The north wall of the nave features a battlemented parapet with corner pinnacles. A wide buttress stands at the junction with the tower, with two further stepped buttresses beyond. Behind the central buttress, the head of a blocked doorway is visible, possibly leading to the now-vanished Coney chapel. The eastern part of the north wall is in ashlar and contains a 15th-century three-light window with panel tracery and pointed surround, a 19th-century fixed light in a square opening, and a large four-light 16th-century window with cavetto mullions and concave chamfered rectangular surround.

The chancel's north wall shows a moulded string course, a single lancet window, and a 16th-century single light with transom and chamfered surround. The east wall contains a three-light early 14th-century window with geometrical tracery, trilobe heads to the lights, and roundels over. The south wall displays a three-light 15th-century window with cinquefoil heads to the lights and a flat-headed moulded surround, together with a blocked archway to a vanished south chapel.

The south wall of the nave contains a blocked rectangular opening at low level and a wide four-light 16th-century window with chamfered mullions and moulded surround with cornice above.

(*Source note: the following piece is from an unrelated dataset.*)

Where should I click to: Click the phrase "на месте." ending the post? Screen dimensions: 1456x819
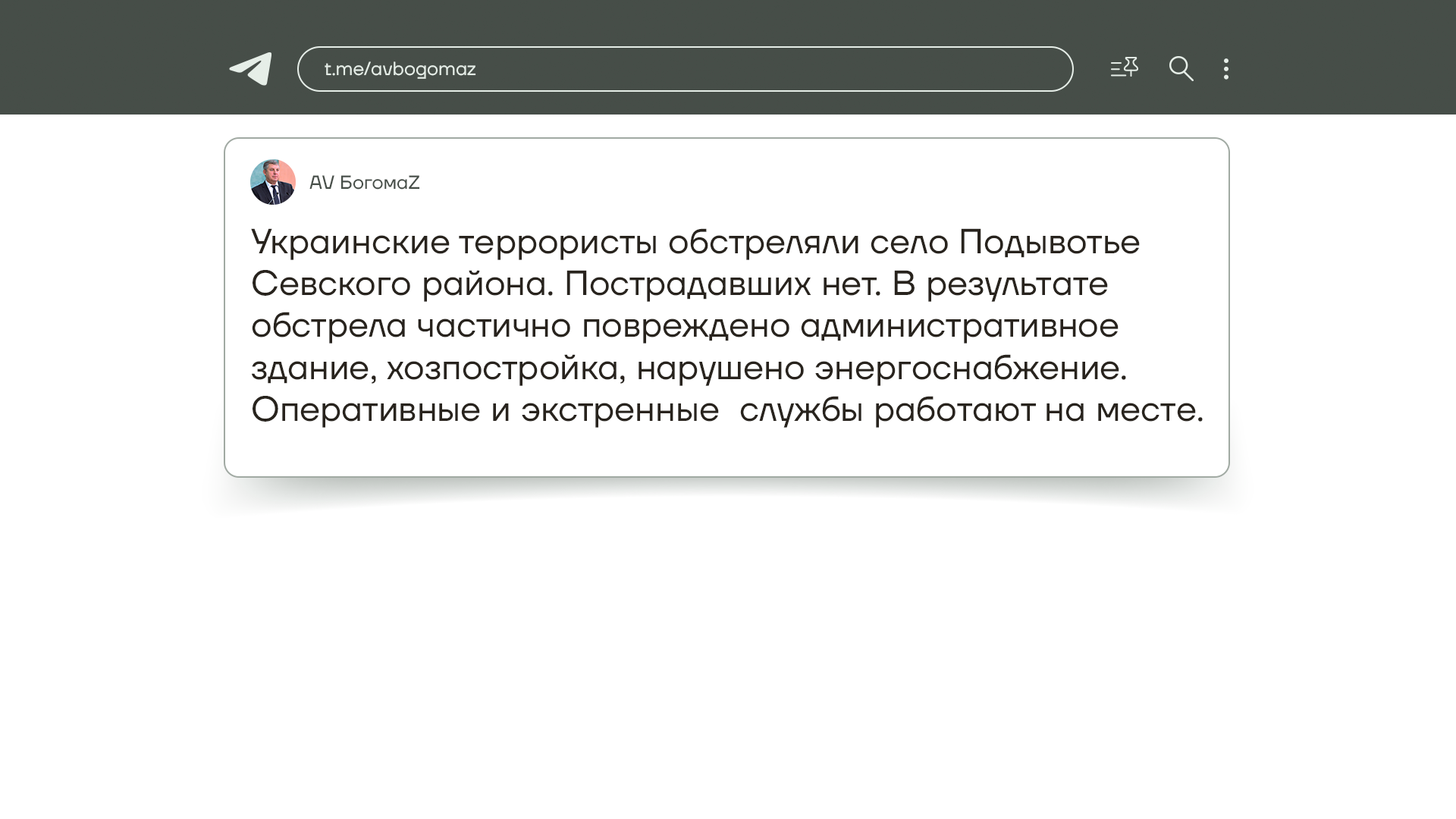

Beyond the porch is a 16th-century single light with moulded surround and hood mould.

The south porch is a 16th-century gabled structure in ashlar. It has a Tudor arched opening with concave chamfer and hood mould, side benches, and a late 13th-century inner doorway that is chamfered and pointed with a hood.

Interior

The interior contains a three-bay late 12th-century south arcade with circular piers and responds, waterleaf capitals, octagonal abaci, and double chamfered round arches with hobnail hoods. A late 13th-century tower arch has octagonal reveals and capitals with a double chamfered arch.

The chancel arch is a wide mid-12th-century example with round shafted reveals, cushion capitals bearing floriate roundels in low relief, square reeded abaci, a round inner order, a chamfer, a step, and a billet-moulded hood.

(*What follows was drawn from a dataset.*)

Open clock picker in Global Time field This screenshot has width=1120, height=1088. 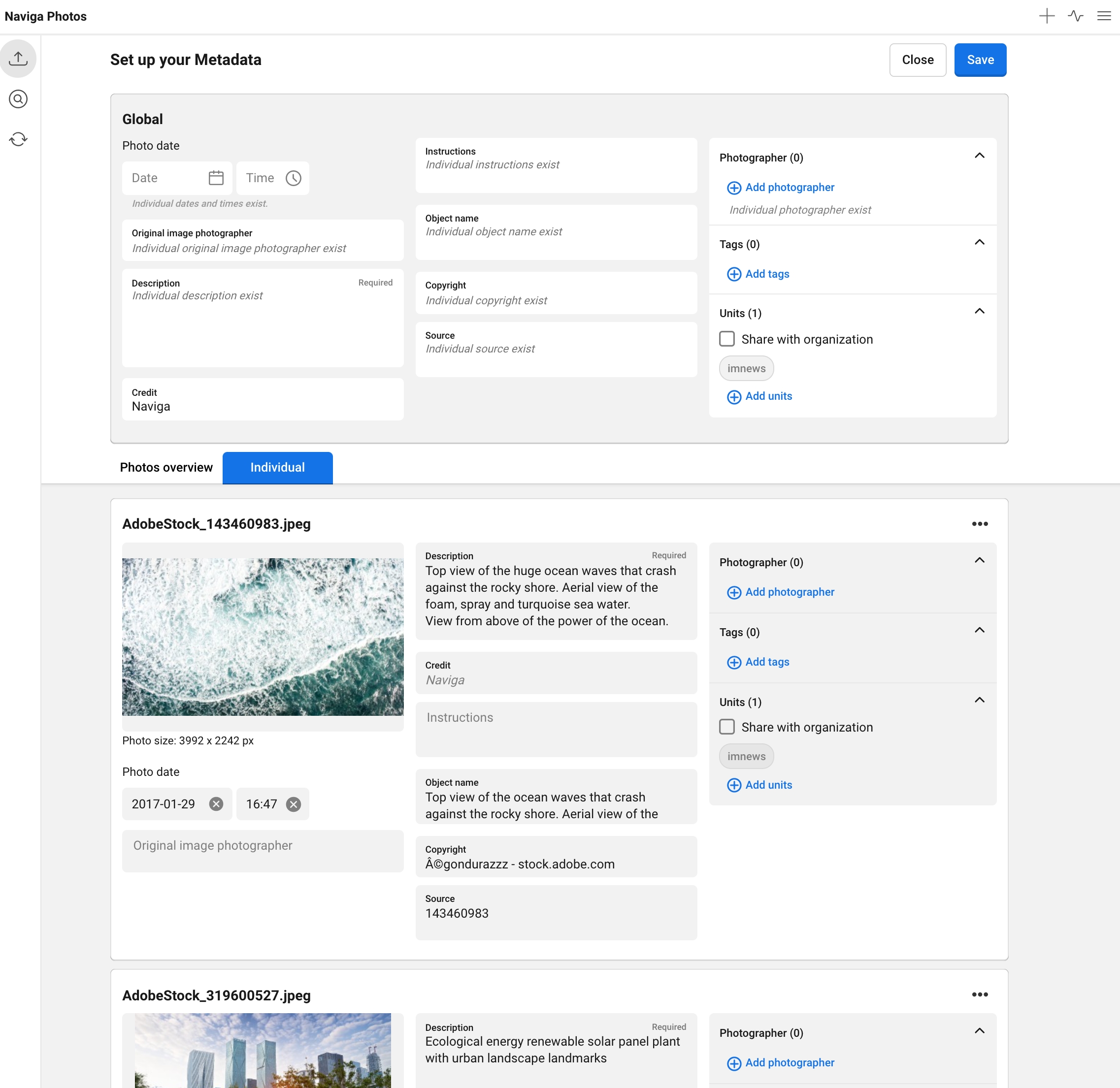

In the south aisle stands a late 13th-century trefoil-headed piscina, behind which is a reset 12th-century gravestone bearing a low-relief incised cross. Above the south doorway are two reset late 17th-century stones recording churchwardens in 1675 and 1699.

In the chancel, a blocked early 14th-century double chamfered archway with octagonal responds once led to a vanished chapel. Beyond this archway is a reset double piscina, a square aumbry on the north side, and a further blocked opening.

All fittings are 19th century. The octagonal font has panelled traceried sides, recut in the 19th century.

The Coney chapel, which housed monuments to the family of Thomas Coney (builder of the adjacent house), remained in use until the end of the 18th century but has since disappeared entirely.